Sixth-grade boys are usually more interested in girls or playing with their friends than they are learning about math. It can be difficult to get them to focus and to become motivated about the subject matter, but it is important because sixth-grade math builds the foundation for more difficult concepts in the coming years. Helping your child overcome weaknesses, develop effective study strategies and have fun can help.
GreatSchools says that a lack of support at home can lead to a lack of motivation in students. Support can simply mean offering your child encouragement or listening to him when he talks about his difficulty in math. Support can also mean helping him with his homework, running drills and answering questions about problematic concepts. Don't place pressure on your child to perform as this can undermine your efforts and cause him to lose his motivation.
Sixth-grade boys may lose their motivation because they don't feel challenged or because they don't believe in their own ability. GreatSchools says that students mirror adult attitudes, and if they aren't given challenging work, they won't feel up to the challenge. You can help your child feel challenged and believe in his own ability by getting him additional tutoring modified to his own learning needs. These sessions can supplement what he is learning in the classroom and help him get excited about what he's learning. You can also talk to his teacher about providing more challenging work or perhaps some work for extra credit.
Get Them Moving
Duke University says that boys need movement and physical activity to help them learn. Whenever possible, get your boy moving when you are working on homework together or going over difficult concepts. For example, you might get your family together to have a relay race, and at each tag-off point, your child must correctly answer a math problem. Another option is a boards-up game. Give your boy and any other family members who wish to participate a small whiteboard and a marker. Pose math questions, and the first person to raise his board with the right answer wins a point.

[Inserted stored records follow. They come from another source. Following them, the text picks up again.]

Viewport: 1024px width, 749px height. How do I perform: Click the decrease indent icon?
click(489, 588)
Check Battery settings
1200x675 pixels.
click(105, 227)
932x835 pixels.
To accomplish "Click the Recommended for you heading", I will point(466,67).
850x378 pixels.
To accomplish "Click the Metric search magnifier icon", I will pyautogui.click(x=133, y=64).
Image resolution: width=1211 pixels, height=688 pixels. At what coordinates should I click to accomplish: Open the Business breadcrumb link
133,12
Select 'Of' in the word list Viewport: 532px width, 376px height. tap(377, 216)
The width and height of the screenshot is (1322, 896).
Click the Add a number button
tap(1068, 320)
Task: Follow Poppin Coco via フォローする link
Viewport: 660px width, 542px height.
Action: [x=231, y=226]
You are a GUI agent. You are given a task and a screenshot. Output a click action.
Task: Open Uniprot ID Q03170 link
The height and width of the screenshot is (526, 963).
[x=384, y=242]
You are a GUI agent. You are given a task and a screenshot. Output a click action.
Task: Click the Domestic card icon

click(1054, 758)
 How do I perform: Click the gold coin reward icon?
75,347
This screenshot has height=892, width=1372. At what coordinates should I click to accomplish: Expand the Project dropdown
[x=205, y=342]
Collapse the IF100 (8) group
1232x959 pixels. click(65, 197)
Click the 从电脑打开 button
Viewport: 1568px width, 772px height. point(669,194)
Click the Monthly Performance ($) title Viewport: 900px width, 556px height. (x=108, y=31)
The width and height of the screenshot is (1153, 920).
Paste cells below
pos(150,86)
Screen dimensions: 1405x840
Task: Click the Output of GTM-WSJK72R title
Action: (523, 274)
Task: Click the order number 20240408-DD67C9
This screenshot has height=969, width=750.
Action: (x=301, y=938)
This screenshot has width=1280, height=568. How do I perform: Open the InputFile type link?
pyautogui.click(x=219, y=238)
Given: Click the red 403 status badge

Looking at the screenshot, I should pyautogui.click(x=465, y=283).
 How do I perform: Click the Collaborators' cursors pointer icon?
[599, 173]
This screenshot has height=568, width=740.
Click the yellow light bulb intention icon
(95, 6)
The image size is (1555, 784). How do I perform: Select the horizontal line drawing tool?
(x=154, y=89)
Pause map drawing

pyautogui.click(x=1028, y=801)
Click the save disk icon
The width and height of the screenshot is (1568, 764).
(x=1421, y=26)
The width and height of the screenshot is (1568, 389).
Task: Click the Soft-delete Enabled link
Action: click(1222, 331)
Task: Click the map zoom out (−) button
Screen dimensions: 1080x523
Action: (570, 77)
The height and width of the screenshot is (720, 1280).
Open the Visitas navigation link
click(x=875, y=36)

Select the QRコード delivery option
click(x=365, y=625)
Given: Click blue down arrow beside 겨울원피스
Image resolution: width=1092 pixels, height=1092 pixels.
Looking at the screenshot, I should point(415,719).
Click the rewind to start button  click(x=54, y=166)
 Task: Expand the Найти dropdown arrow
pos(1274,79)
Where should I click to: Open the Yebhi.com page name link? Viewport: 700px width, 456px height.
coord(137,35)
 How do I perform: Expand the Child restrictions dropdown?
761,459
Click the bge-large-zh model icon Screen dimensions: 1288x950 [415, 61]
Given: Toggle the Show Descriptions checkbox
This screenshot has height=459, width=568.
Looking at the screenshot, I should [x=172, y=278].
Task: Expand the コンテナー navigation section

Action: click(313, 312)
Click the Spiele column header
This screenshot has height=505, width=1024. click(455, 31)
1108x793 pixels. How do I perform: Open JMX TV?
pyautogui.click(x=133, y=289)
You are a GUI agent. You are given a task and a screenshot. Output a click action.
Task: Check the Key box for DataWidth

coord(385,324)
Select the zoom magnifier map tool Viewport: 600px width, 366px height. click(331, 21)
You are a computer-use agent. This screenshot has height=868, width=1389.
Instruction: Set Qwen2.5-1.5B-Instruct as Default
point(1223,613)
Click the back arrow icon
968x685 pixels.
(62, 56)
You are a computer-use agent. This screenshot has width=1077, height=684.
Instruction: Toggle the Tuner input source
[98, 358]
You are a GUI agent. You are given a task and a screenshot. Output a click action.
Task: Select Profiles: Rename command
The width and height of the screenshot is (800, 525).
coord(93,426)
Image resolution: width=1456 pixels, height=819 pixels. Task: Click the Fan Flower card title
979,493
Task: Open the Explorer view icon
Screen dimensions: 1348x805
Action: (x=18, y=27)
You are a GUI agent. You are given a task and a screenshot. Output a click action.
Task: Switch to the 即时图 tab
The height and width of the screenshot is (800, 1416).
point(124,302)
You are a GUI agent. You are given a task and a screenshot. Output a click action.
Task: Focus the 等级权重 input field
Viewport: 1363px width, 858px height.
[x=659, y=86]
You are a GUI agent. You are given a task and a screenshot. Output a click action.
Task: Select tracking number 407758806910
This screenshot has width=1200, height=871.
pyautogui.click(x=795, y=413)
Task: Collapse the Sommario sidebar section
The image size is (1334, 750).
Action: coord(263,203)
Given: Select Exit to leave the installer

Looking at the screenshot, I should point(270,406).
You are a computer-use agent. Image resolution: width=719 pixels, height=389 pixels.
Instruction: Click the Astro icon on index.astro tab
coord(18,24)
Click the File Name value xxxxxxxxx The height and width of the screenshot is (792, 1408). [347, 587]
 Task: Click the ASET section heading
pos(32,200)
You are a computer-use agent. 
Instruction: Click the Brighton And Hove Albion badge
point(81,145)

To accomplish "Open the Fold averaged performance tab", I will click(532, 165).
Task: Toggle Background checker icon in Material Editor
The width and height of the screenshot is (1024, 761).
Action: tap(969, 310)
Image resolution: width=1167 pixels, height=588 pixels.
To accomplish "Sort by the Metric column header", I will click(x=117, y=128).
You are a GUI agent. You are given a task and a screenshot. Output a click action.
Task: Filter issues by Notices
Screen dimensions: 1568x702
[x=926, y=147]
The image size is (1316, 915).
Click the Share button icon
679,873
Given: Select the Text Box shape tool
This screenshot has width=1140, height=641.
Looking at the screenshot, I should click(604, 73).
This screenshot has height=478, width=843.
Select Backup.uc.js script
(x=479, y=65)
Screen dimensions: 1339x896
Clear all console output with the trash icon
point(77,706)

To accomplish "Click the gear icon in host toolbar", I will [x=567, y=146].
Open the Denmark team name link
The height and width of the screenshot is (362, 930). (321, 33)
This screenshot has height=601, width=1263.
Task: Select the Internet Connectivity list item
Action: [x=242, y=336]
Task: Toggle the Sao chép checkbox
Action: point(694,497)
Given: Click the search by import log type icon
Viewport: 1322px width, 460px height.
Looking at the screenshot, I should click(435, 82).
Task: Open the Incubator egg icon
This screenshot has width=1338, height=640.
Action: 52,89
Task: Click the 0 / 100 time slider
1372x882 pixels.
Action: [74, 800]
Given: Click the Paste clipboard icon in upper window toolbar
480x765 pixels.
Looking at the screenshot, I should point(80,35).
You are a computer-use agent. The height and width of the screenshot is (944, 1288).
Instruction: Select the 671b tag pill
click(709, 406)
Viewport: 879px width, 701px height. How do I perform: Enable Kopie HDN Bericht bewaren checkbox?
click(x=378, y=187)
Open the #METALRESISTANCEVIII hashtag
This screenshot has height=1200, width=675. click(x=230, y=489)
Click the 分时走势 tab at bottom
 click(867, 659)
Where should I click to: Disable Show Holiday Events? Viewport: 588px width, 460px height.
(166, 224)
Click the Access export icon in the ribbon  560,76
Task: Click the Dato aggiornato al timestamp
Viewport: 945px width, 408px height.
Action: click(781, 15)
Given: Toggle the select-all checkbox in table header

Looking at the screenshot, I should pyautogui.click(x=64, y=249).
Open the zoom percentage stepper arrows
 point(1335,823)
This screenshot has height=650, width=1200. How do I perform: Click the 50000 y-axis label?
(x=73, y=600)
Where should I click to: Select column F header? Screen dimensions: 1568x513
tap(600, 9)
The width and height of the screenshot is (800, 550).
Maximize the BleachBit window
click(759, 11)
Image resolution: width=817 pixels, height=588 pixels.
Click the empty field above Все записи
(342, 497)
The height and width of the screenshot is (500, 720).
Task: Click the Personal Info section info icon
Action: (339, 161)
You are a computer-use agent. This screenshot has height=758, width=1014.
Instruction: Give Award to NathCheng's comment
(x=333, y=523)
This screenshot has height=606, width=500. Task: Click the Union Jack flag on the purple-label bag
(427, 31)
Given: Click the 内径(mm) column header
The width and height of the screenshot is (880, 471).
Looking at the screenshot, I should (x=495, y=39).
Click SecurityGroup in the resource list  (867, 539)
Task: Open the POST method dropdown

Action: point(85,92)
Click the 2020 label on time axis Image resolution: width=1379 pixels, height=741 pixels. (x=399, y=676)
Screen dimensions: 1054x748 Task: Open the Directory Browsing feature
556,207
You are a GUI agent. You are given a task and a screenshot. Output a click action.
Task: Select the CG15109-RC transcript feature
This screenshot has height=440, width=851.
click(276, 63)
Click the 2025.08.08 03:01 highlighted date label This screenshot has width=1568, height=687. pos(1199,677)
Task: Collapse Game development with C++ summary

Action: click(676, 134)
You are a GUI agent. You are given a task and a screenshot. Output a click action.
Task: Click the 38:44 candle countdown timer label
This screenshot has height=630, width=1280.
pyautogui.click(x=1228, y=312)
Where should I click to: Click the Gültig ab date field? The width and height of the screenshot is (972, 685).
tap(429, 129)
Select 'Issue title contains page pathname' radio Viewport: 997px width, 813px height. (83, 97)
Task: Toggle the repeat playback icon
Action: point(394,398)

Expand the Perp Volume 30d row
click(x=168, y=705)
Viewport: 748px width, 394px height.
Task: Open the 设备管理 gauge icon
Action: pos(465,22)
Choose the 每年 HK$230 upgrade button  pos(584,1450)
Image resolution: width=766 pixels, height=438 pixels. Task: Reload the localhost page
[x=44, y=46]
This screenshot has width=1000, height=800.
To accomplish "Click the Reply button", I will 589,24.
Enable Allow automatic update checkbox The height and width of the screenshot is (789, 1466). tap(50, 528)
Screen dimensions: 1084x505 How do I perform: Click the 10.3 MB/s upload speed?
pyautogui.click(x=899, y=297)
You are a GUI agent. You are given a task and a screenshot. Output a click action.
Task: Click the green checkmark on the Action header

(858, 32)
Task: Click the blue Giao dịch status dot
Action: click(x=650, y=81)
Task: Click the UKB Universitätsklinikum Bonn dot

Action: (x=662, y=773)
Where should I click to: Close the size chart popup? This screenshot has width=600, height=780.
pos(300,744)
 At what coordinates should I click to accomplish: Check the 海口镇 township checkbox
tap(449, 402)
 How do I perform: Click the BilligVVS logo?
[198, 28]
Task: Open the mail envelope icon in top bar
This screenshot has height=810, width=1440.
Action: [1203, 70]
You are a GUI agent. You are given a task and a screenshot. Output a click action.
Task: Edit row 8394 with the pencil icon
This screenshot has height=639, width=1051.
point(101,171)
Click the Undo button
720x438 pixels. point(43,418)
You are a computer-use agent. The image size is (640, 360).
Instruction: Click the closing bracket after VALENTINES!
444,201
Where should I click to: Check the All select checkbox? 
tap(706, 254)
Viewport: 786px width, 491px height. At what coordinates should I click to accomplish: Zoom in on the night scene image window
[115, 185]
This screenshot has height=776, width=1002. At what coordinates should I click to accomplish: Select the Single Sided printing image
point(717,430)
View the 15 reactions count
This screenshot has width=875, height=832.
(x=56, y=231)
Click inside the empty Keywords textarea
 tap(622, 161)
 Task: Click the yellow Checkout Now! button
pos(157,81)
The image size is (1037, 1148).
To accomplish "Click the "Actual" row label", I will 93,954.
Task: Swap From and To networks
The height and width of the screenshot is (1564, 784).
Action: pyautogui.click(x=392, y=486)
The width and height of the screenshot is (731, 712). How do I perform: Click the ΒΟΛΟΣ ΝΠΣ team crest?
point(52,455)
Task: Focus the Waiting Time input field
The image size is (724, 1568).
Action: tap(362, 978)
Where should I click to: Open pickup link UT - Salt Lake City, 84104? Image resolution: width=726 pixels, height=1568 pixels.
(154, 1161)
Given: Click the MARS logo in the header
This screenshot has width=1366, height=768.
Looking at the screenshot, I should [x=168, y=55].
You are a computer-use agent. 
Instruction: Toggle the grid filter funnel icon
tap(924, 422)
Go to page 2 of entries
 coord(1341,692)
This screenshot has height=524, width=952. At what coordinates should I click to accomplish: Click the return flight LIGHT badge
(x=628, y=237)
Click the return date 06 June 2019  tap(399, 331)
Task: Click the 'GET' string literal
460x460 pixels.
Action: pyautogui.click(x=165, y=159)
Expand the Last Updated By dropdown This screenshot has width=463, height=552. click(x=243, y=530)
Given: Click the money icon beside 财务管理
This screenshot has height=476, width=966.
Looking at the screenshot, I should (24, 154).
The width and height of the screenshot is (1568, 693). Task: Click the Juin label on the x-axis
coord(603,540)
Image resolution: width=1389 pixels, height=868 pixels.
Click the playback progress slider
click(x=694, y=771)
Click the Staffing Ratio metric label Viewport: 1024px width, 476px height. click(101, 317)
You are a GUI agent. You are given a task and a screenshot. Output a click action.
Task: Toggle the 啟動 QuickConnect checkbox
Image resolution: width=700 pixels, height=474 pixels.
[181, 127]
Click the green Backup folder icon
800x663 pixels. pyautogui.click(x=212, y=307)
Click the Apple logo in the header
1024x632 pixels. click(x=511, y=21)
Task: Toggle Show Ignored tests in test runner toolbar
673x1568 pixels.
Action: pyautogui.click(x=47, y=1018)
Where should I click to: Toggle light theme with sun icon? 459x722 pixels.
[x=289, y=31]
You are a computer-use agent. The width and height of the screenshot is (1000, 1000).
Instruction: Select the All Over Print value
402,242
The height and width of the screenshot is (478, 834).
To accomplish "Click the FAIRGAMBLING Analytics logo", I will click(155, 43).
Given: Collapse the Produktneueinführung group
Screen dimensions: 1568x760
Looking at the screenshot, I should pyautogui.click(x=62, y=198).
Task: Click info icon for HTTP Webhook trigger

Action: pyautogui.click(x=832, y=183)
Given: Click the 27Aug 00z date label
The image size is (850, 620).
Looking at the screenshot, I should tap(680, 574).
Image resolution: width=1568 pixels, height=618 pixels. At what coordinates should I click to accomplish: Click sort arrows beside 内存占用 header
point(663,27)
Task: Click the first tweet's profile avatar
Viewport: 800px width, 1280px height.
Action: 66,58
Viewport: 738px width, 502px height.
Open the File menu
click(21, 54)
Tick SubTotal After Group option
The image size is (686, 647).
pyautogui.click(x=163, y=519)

Rewards and recognition can be motivating for kids. Scholastic recommends offering incentives for good performance such as a skate party or a movie outing. Other rewards might include additional phone privileges, a new CD or a video game, or even cash. The more motivation your child needs, the bigger the incentive may need to be. Start small and work your way up as needed. Keep a chart of your child's progress so he can see the results -- not just in the rewards he gets -- but also in the achievement he is making on test scores and grades.